Croatoan • 1975 • Horror short story by Harlan Ellison

★★★

Synopsis:  Gabe, a young lawyer, has a extraordinal libido and fucks around like nothing, impregnates his girlfriends and talks them into illegal abortion. Those babies are just flushed down in a plastic bag into New York’s sewers. One day, his girlfriend forces him to go down into the sewers. There, he finds a city of its own with beggars and alligators roaming the tunnels. On one of the walls, he finds the word “Croatoan”, and shortly after that a colony of fetuses calling him Dad.

Review:  Ellison wrote this story after an affair with a woman who told him that she’d contracept. She conceived and had an abortan, shocking Ellison because of her irresponsibility. Two weeks after writing this story, he underwent a vasectomy.

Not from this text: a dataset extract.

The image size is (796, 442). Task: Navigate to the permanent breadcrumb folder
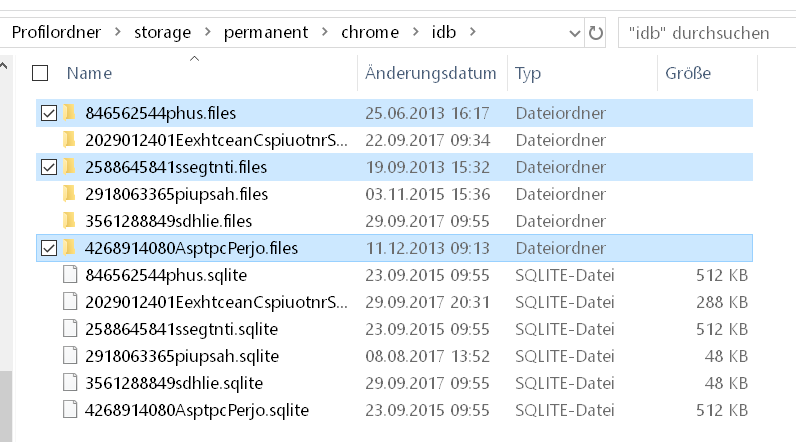(x=265, y=32)
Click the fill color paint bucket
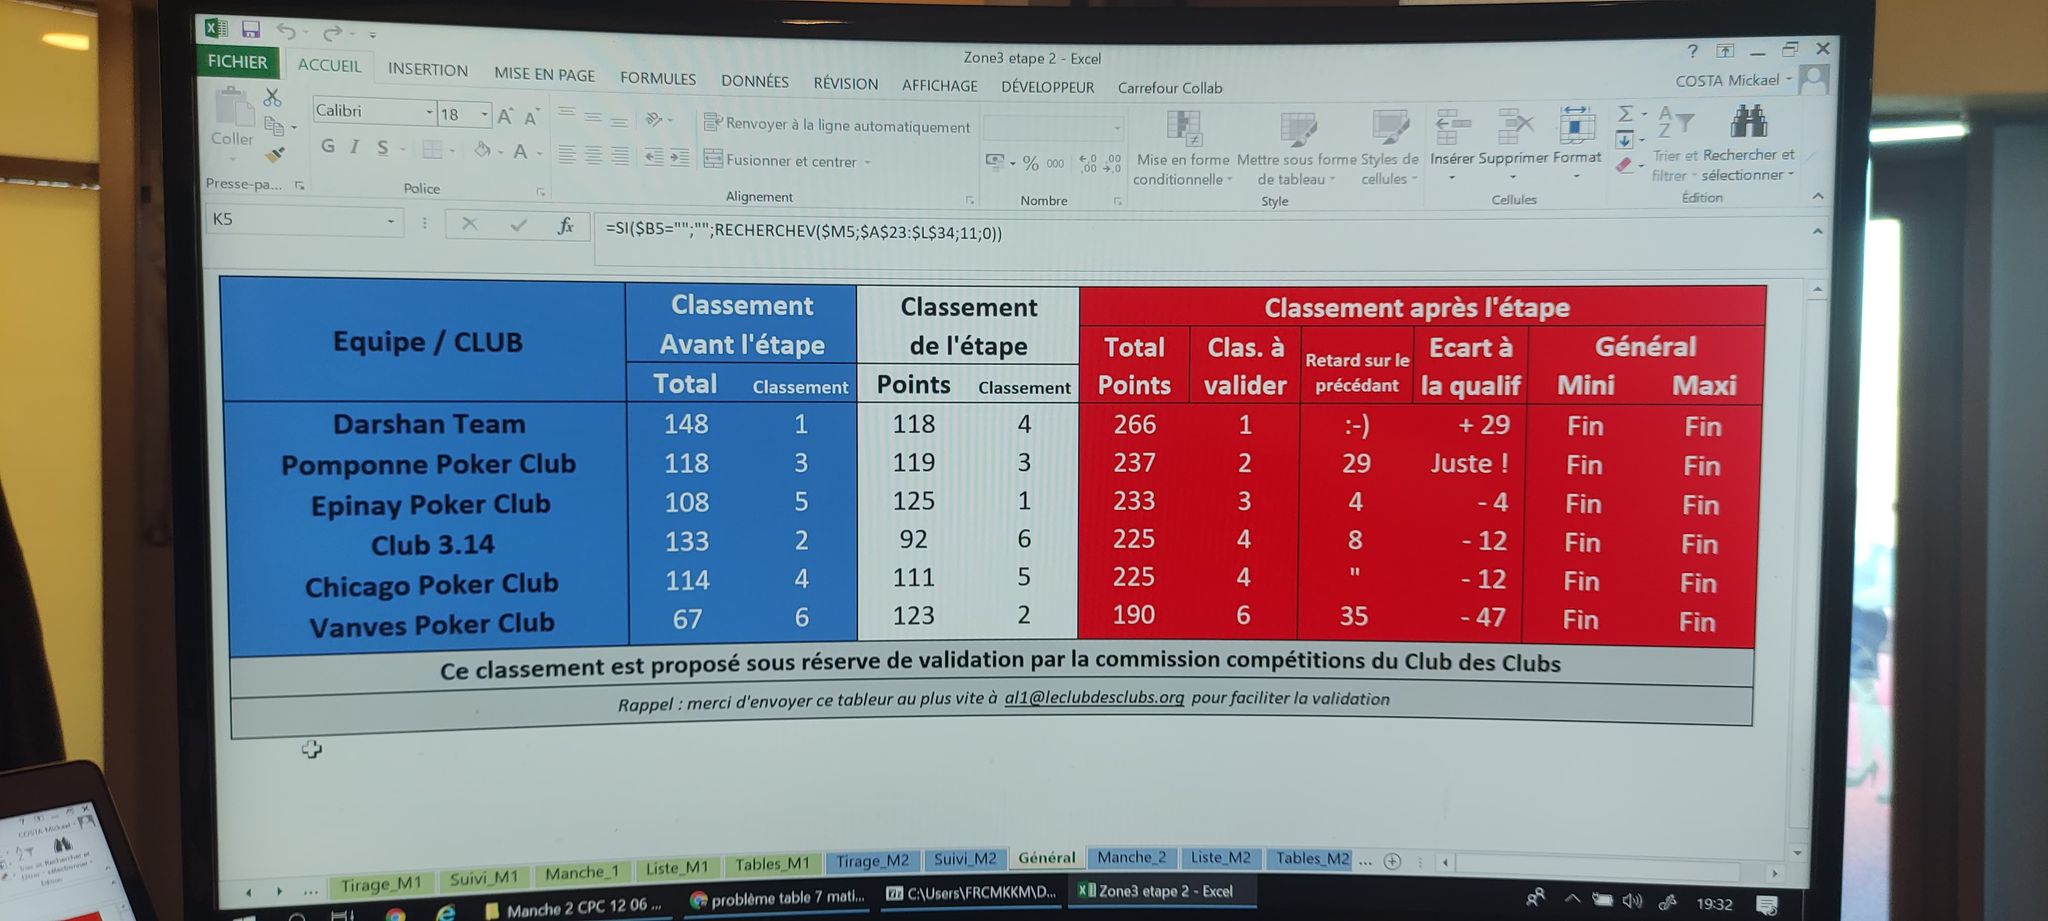Screen dimensions: 2048x921 [483, 151]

Reflecting this experience, Gabe’s character develops from a careless fucker to a mature father mostly in three flashbacks told in Ellison’s typical non-linear style.

The story sounds sternly moralistic, but Ellison wrote an introduction where he declared that he is pro-choice concerning abortion, and of course Ellison is known as a liberal thinker.

Searching for “Croatoan”, I found the story of the 1587 lost colony which Ellison directly referenced in this story – the story’s title was the last evidence which was found from the settlers. This digged deep roots into American folklore, brought up conspiracy theories, and made its way multiple times into weird tales and movies.

Also, Ellison picked up the 1920’s contemporary legend about alligators under the streets of New York. Like the mythic alligators, the fetuses haven’t died, flushing them down didn’t absolve the sin.

The story was way beyond my comfort zone – I could admire the masterful prose, follow the mythical hints, admire the genial combination of two folklores, but my stomach nearly turned not only with the horrific flush-down scene but also with the sewer encounters. If I wouldn’t hate horror stories, I’d give it probably five stars. Normally, I’d DNF such a story or push the one star button at its face. But this story was good, indeed, and I normalized at three stars.

Meta: isfdb. This horror short story appeared May 1975 in The Magazine of Fantasy and SF. It won the Locus Award.